Le rock est un phénomène. A l'heure des concerts planétaires, de l'emprise des médias et du business, il semble bien être sorti de son ghetto pour devenir l'une des composantes essentielles de la musique populaire d'aujourd'hui.
Oui mais de quel rock parle t'on ? Passée l'excitation d'un mega-concert style Madonna, que reste t'il ? Une fois essoufflée la mode qui nous fait craquer pour un battant du Top 50, un clip ou une légende médiatique, où retrouver le plaisir d'un rock à notre portée, qui fasse la part belle aux découvertes et à la chaleur de spectacles vivants ? Dans cette minorité agissante qui accepte de jouer le jeu du business et y parvient tant bien que mal, mais aussi et surtout parmi cette multitude de groupes, de fanzines, de labels, qui existent là, à votre portée, directement ancrés dans votre quotidien. Qui vivotent, qui gigotent, et qui entretiennent une certaine flamme, réservoir de créativité et d'énergie où naissent parfois les stars de demain. Cette rubrique ne se préoccupera pas des chiffres de vente de disques, ni des coups médiatiques. Elle sera le reflet de la réalité du rock français d'aujourd'hui, celui qui existe plus ou moins en marge. Pour ceux qui connaissent, elle pourra être une sorte de bulletin d'information ; quant aux autres, j'espère qu'elle leur donnera envie de partir à la découverte. Associations, groupes, labels indépendants, cette rubrique sera la vôtre ; j'attends de vos nouvelles !
L'Affaire Luis Trio, Cyclope, La Souris Déglinguée, Carte de Séjour : Quatre groupes qui bénéficient d'une certaine notoriété, et oscillent entre le public rock et une audience plus large. Leurs démarches sont différentes : certains ont fait une incursion dans le Top 50, d'autres affichent un certain radicalisme sans concessions. Mais ils se heurtent aux mêmes problèmes, ils affrontent les mêmes dilemmes ; il nous a donc semblé intéressant de comparer leurs expériences et leurs rapports avec le business…. Confrontation révélatrice : entre la naïveté teinté de bonne conscience de Lui Trio, la concision de Cyclope, le virage de La Souris (qui semble vouloir abandonner le style combattant des rues), et l'humour lucide de Carte de Séjour, se dessine peut être un certain visage du rock français qui tente, tant bien que mal, d'assumer ses contradictions.

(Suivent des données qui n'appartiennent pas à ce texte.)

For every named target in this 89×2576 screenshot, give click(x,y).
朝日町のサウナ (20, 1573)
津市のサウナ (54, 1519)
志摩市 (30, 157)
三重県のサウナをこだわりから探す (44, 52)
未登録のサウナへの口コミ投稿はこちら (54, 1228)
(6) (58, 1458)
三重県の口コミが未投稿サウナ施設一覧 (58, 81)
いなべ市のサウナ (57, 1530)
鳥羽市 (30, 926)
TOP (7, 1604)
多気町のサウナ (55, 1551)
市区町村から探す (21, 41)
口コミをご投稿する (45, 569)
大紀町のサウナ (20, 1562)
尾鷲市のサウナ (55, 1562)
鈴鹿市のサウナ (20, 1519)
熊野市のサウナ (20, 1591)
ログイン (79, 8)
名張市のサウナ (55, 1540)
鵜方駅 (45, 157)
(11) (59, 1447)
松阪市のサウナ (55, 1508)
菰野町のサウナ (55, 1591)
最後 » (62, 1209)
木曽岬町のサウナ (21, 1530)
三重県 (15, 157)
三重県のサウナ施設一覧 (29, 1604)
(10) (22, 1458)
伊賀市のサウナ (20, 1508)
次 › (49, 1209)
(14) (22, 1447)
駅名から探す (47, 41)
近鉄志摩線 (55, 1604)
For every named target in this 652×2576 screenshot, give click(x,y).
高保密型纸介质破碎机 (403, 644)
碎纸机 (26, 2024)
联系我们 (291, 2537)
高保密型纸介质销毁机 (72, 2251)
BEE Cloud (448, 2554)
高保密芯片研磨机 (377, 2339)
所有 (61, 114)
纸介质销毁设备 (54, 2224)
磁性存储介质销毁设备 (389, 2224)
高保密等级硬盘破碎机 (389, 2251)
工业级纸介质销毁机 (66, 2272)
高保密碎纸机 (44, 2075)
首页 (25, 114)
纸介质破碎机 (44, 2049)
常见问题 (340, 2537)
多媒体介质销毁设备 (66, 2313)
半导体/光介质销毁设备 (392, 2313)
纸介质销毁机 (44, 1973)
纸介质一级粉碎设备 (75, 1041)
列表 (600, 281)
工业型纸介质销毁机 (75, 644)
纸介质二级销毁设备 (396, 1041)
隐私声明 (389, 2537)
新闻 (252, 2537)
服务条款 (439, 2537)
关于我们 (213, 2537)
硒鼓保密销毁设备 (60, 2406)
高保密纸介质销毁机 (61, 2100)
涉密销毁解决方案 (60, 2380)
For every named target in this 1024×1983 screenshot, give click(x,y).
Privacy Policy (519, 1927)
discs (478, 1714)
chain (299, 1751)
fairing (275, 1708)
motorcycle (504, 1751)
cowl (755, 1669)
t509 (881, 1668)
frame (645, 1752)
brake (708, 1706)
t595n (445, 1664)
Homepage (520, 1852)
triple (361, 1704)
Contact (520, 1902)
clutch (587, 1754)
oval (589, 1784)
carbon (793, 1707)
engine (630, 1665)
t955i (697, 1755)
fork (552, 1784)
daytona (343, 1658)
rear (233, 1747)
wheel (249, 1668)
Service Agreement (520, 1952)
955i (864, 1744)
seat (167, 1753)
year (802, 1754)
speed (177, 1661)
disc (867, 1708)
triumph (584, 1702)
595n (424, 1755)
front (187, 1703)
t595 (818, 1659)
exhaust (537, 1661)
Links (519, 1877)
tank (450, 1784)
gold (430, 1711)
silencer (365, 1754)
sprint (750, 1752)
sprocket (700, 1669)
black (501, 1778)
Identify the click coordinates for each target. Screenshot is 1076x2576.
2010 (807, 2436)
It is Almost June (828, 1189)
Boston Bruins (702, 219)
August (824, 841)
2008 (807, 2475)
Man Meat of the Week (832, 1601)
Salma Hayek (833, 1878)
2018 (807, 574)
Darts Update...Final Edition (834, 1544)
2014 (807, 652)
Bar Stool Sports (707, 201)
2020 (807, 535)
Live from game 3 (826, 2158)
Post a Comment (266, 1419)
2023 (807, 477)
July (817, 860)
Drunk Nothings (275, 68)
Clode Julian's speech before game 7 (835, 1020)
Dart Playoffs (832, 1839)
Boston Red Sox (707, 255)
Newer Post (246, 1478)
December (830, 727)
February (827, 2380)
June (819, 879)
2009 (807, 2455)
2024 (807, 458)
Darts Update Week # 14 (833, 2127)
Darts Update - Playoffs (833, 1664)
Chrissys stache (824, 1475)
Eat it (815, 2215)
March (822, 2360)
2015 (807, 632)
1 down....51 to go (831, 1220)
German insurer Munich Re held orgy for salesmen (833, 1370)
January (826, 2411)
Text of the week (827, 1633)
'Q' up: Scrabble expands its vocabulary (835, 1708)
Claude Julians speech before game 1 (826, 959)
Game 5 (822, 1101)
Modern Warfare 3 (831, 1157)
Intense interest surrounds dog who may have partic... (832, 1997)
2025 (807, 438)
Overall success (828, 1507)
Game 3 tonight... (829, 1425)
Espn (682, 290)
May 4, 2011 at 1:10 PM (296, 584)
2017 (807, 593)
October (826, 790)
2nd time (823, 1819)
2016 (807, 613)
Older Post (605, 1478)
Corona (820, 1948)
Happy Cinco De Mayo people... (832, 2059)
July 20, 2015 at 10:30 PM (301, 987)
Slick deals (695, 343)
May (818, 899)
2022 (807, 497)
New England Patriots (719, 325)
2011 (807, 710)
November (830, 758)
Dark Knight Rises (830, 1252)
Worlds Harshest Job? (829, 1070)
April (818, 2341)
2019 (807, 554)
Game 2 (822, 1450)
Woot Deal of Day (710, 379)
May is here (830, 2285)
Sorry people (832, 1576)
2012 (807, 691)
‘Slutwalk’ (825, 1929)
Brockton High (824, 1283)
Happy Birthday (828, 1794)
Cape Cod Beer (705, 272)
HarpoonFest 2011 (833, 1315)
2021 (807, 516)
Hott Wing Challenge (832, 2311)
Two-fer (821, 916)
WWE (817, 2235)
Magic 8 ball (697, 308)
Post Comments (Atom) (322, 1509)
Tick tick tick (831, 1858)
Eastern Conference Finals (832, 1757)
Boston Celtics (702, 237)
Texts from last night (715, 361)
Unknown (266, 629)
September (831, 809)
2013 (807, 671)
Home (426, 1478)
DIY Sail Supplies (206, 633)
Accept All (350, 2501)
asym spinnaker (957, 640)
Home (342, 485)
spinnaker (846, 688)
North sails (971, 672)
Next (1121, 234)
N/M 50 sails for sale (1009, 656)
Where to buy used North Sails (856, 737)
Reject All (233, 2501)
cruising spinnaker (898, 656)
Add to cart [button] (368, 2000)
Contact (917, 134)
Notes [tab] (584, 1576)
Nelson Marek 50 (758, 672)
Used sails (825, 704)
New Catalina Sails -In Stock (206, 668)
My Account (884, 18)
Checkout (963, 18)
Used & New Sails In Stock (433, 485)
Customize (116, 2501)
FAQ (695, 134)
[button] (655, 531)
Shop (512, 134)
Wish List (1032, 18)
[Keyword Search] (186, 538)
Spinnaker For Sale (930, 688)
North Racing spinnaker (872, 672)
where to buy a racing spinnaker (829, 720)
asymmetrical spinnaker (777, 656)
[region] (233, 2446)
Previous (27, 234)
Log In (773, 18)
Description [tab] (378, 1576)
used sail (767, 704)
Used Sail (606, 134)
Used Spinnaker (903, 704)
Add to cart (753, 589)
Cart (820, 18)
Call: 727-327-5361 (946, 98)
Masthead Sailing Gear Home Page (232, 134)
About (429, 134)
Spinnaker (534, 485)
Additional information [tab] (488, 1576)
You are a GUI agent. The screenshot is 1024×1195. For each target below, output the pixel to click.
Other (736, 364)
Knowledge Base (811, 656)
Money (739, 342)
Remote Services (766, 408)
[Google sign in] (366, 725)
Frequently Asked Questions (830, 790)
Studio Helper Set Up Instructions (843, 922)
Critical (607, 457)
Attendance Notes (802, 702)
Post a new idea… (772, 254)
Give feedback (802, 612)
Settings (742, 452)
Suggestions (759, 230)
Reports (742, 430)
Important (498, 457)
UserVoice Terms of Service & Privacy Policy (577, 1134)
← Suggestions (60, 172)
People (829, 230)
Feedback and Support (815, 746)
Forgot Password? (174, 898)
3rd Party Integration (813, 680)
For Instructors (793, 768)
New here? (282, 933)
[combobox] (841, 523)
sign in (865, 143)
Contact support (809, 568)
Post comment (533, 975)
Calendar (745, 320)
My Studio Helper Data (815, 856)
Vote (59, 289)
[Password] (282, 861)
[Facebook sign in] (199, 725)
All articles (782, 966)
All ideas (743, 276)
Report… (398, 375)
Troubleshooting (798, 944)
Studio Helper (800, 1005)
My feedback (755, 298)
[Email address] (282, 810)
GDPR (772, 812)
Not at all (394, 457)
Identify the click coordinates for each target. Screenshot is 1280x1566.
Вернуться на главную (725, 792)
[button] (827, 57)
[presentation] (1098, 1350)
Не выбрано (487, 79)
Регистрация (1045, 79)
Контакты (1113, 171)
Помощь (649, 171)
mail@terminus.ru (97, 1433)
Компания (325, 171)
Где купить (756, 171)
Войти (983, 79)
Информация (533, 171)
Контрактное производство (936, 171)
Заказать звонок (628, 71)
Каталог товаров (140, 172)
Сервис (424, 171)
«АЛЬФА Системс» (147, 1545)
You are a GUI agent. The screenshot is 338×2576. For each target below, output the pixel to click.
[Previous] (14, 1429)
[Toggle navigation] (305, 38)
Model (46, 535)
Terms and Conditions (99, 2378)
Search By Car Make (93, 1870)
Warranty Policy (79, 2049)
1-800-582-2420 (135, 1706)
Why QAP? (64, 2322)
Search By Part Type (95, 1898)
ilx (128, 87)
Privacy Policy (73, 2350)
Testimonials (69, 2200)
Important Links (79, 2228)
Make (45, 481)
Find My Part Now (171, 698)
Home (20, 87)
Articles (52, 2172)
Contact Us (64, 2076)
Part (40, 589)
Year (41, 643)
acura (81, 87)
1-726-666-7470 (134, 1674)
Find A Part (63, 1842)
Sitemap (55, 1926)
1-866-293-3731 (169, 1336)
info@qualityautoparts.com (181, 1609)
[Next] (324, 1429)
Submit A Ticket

Quelles sont vos racines ?
Assez diverses. Mais c'est le rock'n'roll que l'on aime le mieux. Mes premiers disques, c'était Slade, T.rex, Eddy Cochran. On a tout écouté, on a fait le tri, et la scène correspond à une synthèse : disons que l'on joue sur scène ce que l'on a envie d'écouter dans la vie… et qui en correspond pas à ce que l'on écoute à la radio, mais ça c'est un autre problème.

Que pensez vous des rapports existant entre Rock et Top 50 ?
Le Top 50 on s'y intéresse dans une certaine mesure, mais pour le moment on n'a pas assez de moyens ou pas assez d'alliés pour y parvenir, alors on attendra, et peut être que l'on attendra longtemps… Ce n'est pas une de nos priorités. Des tas de groupes ont une bonne valeur commerciale et sont au Top 50, mais jouent devant des salles vides : nous on préfère l'inverse !

Dans votre groupe, comme dans la majorité des groupes français, les filles brillent toujours par leur absence : est-ce que parce que vous êtes d'affreux machos, ou parce que le rock reste, malheureusement, une affaire de mecs ?
Il y en a dans notre entourage, même si elles n'interviennent pas encore sur scène. Nous sommes peut être d'affreux machistes, mais nous avons toujours essayé d'inclure des performances musicales féminines dans nos enregistrements.

Que pensez vous des rapports existant entre rock et politique ?
On a tous des opinions sur la réalité, mais je ne sais pas si ça vaut la peine d'en parler dans le cadre d'une chanson qui dure deux minutes, c'est trop facile. Dès que tu politises ce que tu fais, tu es toujours à la recherche d'une publicité bon marché. Les groupes actuels qui marchent bien ont tous un petit grain de politisation et balancent des idées assez banales. Par exemple les idées antiracistes : nous on l'a fait il y a 5 ans, mais à l'heure actuelle, les chansons antiracistes me font chier, parce que moi je suis un produit de l'antiracisme, je suis le métis par excellence, et je ne vois pas l'intérêt de lancer des SOS.